Prince’s Square was part of an eighteenth century Swedish community.
In 1682, Nicholas Barbon leased the Liberty of Wellclose, north of Wapping, from the Crown and set about creating a new mini suburb of St George-In-The-East aimed towards housing sea captains and the mercantile elite.
The area east of the City had positively boomed during the seventeenth century. Formerly rural, expanded trade on the River Thames caused new communities to thrive - Wapping, Shadwell and Stepney. The neighbourhoods attracted new immigrants and, an increased demand for timber after the Great Fire of 1666, especially attracted Norwegians, Danes and Swedes.

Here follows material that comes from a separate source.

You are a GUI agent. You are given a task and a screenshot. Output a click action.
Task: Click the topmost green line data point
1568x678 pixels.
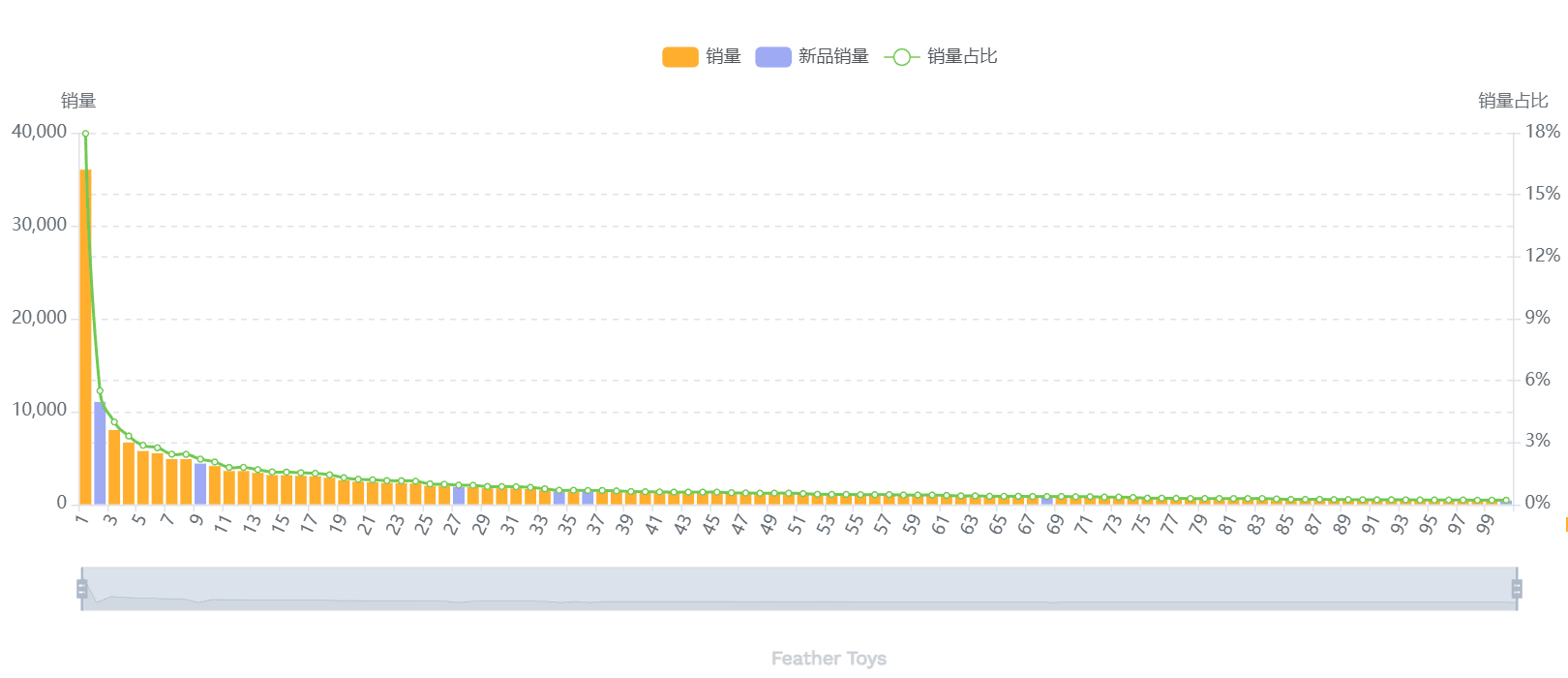(x=85, y=134)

In 1683, the future Queen Anne married Prince George of Denmark and his father, King Christian V, financed a new Danish Church in Nicholas Barbon's newly-created Wellclose Square.
The success of the 'Danish' Wellclose Square inspired the local Swedish community to build a parallel development. Two streets to the east, Princes Square was laid out during the 1720s. The name Prince’s Square was not royal in origin but was named after an ’unpleasant’ (said contemporary reports) speculator called John Prince.
Like Wellclose Square, a church was placed in the centre of the square. So the first Swedish church in London opened in 1729. The philosopher and scientist Emanuel Swedenborg died in 1772 and was buried there - the square was named after him in 1938 but was Prince's Square for two centuries before the renaming.
The church was officially the ’Ulrika Eleonora Church’, named after the 1720s-era Queen of Sweden. The Swedish congregation was linked to the Diocese of Uppsala and came under the jurisdiction of the Archbishop of Uppsala.
London demographics are ever-changing and Booth commented in his 1898 survey that Princes Square “used to be a Swedish colony, now Jews live in the square”.
The church closed in 1910 and in 1921 it was pulled down to be replaced by a local authority children’s playground and a garden. The Swedish congregation moved elsewhere,
The square and its Georgian housing survived World War II but were swept away by the London County Council’s St George’s Estate, built between 1963 and 1970. A small park area with a memorial to the Ulrika Eleonora church was maintained.
In contrast to the eighteenth century former square, the St George’s Estate was designed in the then-fashionable brutalist style. It was one of the first London estates to include garaging and in 1972, the 28-storey Shearsmith House was put up - for a while among Britain’s tallest buildings.